_Given exercise:_ Reproduce the listing below, substituting "choice label" for "option label" and leaving everything else unchanged.

┄┄┄┄┄┄┄┄┄┄

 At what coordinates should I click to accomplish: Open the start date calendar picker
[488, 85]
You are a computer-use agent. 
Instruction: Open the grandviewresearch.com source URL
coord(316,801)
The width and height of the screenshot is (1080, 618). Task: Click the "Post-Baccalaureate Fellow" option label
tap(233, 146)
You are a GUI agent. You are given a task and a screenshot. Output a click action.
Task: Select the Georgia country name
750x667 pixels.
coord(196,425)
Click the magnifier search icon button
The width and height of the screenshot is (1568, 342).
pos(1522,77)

┄┄┄┄┄┄┄┄┄┄

_Full output:_
 At what coordinates should I click to accomplish: Open the start date calendar picker
[488, 85]
You are a computer-use agent. 
Instruction: Open the grandviewresearch.com source URL
coord(316,801)
The width and height of the screenshot is (1080, 618). Task: Click the "Post-Baccalaureate Fellow" choice label
tap(233, 146)
You are a GUI agent. You are given a task and a screenshot. Output a click action.
Task: Select the Georgia country name
750x667 pixels.
coord(196,425)
Click the magnifier search icon button
The width and height of the screenshot is (1568, 342).
pos(1522,77)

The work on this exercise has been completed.